そして遂に、ずっと静かだったわかちゃんが動き出す。
「あの日吉が…いつもより動き出すの早い」
「え、待って待って。ちょたくん、わかちゃんも無我の境地を出来たの!?」
「え?あっ、はい。氷帝で無我の境地を使えるのは部長と樺地、そして日吉ですよ」
「…うわぁ…去年の全国大会思い出した…」
「まぁ、決勝で戦っとったのあの2人やったしな」
ごめん、話に付いていけねぇや!え?わかちゃんも無我れんのにもびっくりだけど、去年の全国大会!?
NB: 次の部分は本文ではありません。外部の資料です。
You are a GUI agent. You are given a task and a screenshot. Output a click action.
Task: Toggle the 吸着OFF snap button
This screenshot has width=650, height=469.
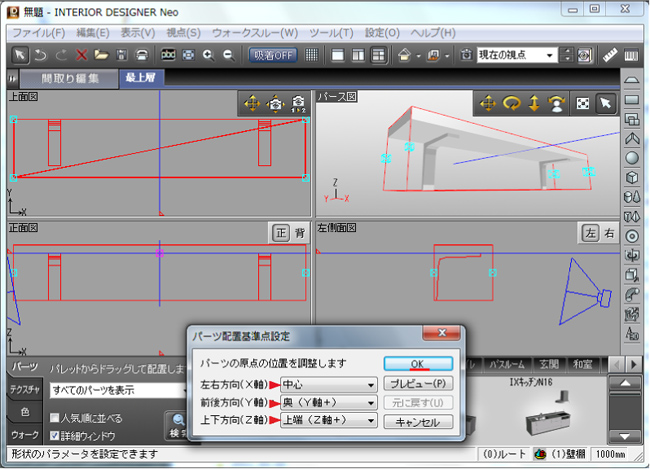coord(274,55)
つまり、中学の時って事だよね?え、なにそれすげぇ気になるんだけど。
そんな事を思っているとわかちゃんが動き出した事に気を良くしたのか、跡部くんまで無我った。
なにこの無我合戦!
キラキラし過ぎ!眩しいわ!
「でも…無理そうだね。この無我の境地の3人に紛れて…冷静に淡々に…プレイしてる幸村さん。切原は、精神的に…圧力が凄いはず…」
「…これやから、あの立海の部長は怖い言われとるっちゅー話ッスわ」
「だな。さっきから切原の動きが変だ…」
「もう奪われてるんでしょ。無我の状態だから辛うじて反応してるけど」
「これさぁ〜、日吉の五感が奪われるのも時間の問題じゃない?」
幸村くんは、跡部くんと違って大技を出すわけでもなくただ、冷たい目で淡々とボールを返しているだけに見える。
それが更に精神的に赤也とわかちゃんを追い詰める。そして徐々に幸村くんのイップスにハマっていく。
わかってた事だけど…やっぱり見てて辛い。
そしてイップスにハマった2人は、辛うじて反応してるけど全く相手にならない。
五感を全て奪われている訳では、無さそうだけど…辛そうな2人の表情に正直、試合を止めたくなる。
「…璃亜さん?もしかして、幸村さんのイップス見んの初めてやった?」
「…いや、軽い感じのは見た事あったけど」
「まぁ…あれは…見てても…辛いよね。本人達は…辛いってもんじゃないだろうけど…」
「え、マジで璃亜さんが泣きそうなんだけど。大丈夫?」
「だ、大丈夫だし。赤也とわかちゃんが頑張ってるのにあたしが泣く訳なかろう!」
「声、震えてるけどね」
「う、うるさいやい!赤也ー!わかちゃん!頑張れー!」
結局、あたしが出来る事なんて気休めに応援する事しか出来ない。
正直、2人にあたしの声が聞こえてるのかわからないけど。最後まであたしは、2人の勇姿を見てるからと言う意味も込めて。